## Text provided
The server exposes the full v2 API surface.

Content tools

All content tools accept the same FetchConfig passthrough parameters: mode (auto | fast | js), stealth, timeout, wait, scrolls, country, headers, cookies, mock.

markdownify

Convert a webpage to clean markdown (wraps v2 POST /scrape with a markdown format entry).
markdownify(website_url: str, **fetch_config)

scrape

Fetch a URL via v2 POST /scrape with a single format entry.
scrape(
  website_url: str,
  output_format: str = "markdown",   # markdown | html | screenshot | branding | links | images | summary
  screenshot_full_page: bool = False,
  content_type: str | None = None,
  **fetch_config,
)

smartscraper

AI‑powered structured extraction (v2 POST /extract).
smartscraper(
  user_prompt: str,
  website_url: str,
  output_schema: dict | str | None = None,
  **fetch_config,
)

searchscraper

Search the web and optionally extract structured results (v2 POST /search).
searchscraper(
  user_prompt: str,                   # maps to the v2 `query` field
  num_results: int | None = None,     # 1–20
  output_schema: dict | str | None = None,
  prompt: str | None = None,          # required when output_schema is set
  country_search: str | None = None,  # locationGeoCode (e.g. "us", "it")
  time_range: str | None = None,      # past_hour | past_24_hours | past_week | past_month | past_year
  search_format: str = "markdown",    # markdown | html
  search_mode: str = "prune",         # prune | normal
  **fetch_config,
)

generate_schema

Generate or augment a JSON Schema from a prompt (v2 POST /schema).
generate_schema(
  prompt: str,
  existing_schema: dict | str | None = None,
  model: str | None = None,
)

Crawl tools

smartcrawler_initiate

Start a multi‑page crawl. extraction_mode defaults to markdown (also: html, links, images, summary, branding, screenshot).
smartcrawler_initiate(
  url: str,
  extraction_mode: str = "markdown",   # markdown | html | links | images | summary | branding | screenshot
  depth: int | None = None,            # v2 maxDepth
  max_pages: int | None = None,
  max_links_per_page: int | None = None,
  allow_external: bool = False,
  include_patterns: list[str] | None = None,
  exclude_patterns: list[str] | None = None,
  content_types: list[str] | None = None,
  # FetchConfig passthrough
  mode: str | None = None,             # auto | fast | js
  stealth: bool | None = None,
  timeout: int | None = None,
  wait: int | None = None,
  scrolls: int | None = None,
  country: str | None = None,
  headers: dict | None = None,
  cookies: dict | None = None,
)

smartcrawler_fetch_results

Poll status / results for a crawl.

## Material provided

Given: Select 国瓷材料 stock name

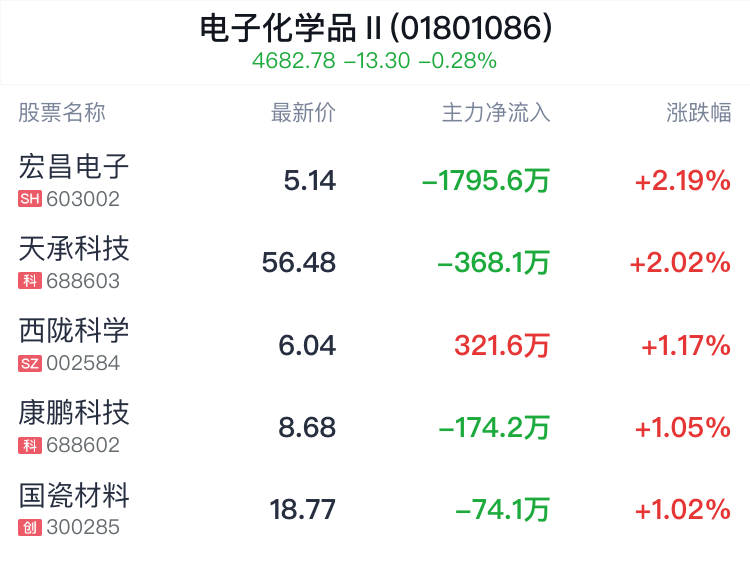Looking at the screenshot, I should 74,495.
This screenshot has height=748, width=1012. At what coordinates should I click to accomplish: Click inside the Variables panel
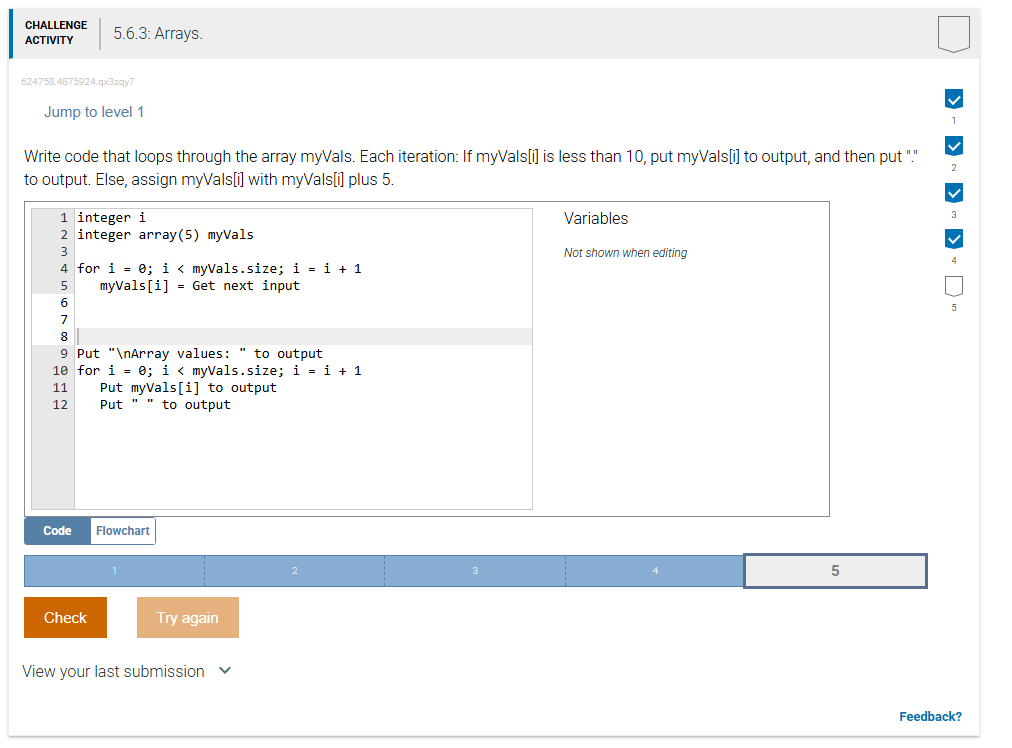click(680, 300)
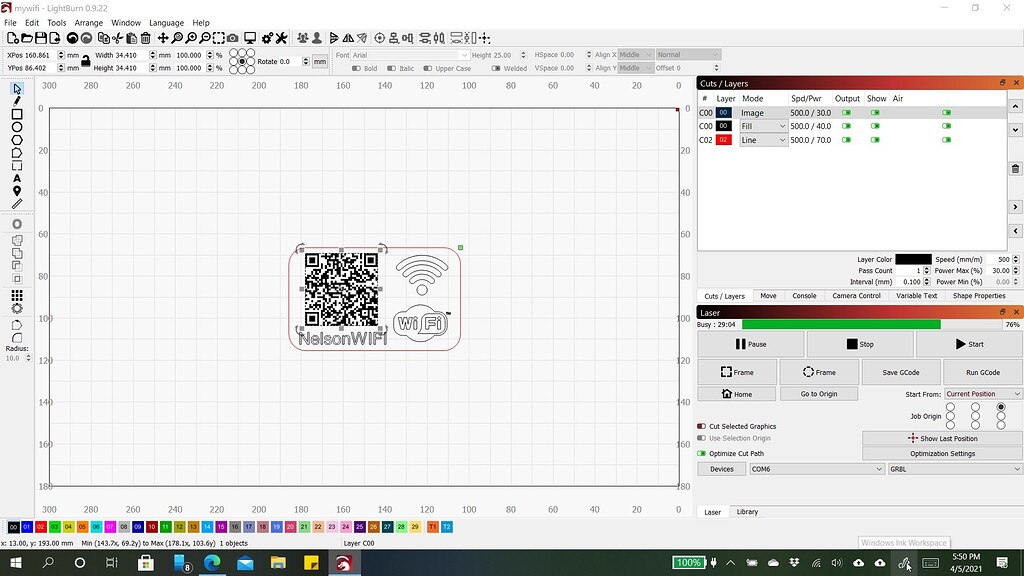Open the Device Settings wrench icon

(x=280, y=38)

## Work item A
Name every tool that the API reference text lists under its "Content tools" heading.
## Work item B
Pick up the API reference text after its final line, "Poll status / results for a crawl."

## Written reply A
markdownify, scrape, smartscraper, searchscraper, generate_schema

## Written reply B
smartcrawler_fetch_results(request_id: str)

crawl_stop

Stop a running crawl.
crawl_stop(request_id: str)

crawl_resume

Resume a paused / stopped crawl.
crawl_resume(request_id: str)

Monitor tools

Replace v1 “scheduled jobs”. monitor_create wraps the supplied prompt (+ optional output_schema) into a v2 {type: "json", ...} format entry for you.
monitor_create(
  url: str,
  prompt: str,                      # what to extract on each run
  interval: str,                    # 5-field cron expression
  name: str | None = None,
  webhook_url: str | None = None,
  output_schema: dict | str | None = None,
  **fetch_config,
)
monitor_list()
monitor_get(monitor_id: str)
monitor_pause(monitor_id: str)
monitor_resume(monitor_id: str)
monitor_delete(monitor_id: str)
monitor_activity(
  monitor_id: str,
  limit: int | None = None,         # 1–100, default 20
  cursor: str | None = None,        # pagination cursor
)
monitor_activity returns the tick history (id, createdAt, status, changed, elapsedMs, diffs) plus a nextCursor when more results are available — mirrors sgai.monitor.activity() in the SDKs.

Account tools

credits

Get the remaining credit balance.
credits()

sgai_history

Browse paginated request history, optionally filtered by service.
sgai_history(
  service: str | None = None,   # scrape | extract | search | monitor | crawl
  page: int | None = None,
  limit: int | None = None,
)

Troubleshooting

  • Verify your key is present in config (X-API-Key for remote, SGAI_API_KEY for local).
  • Claude Desktop logs:
    • macOS: ~/Library/Logs/Claude/
    • Windows: %APPDATA%\\Claude\\Logs\\
  • If a long crawl is “still running”, keep polling smartcrawler_fetch_results.

License

MIT License – see LICENSE file for details.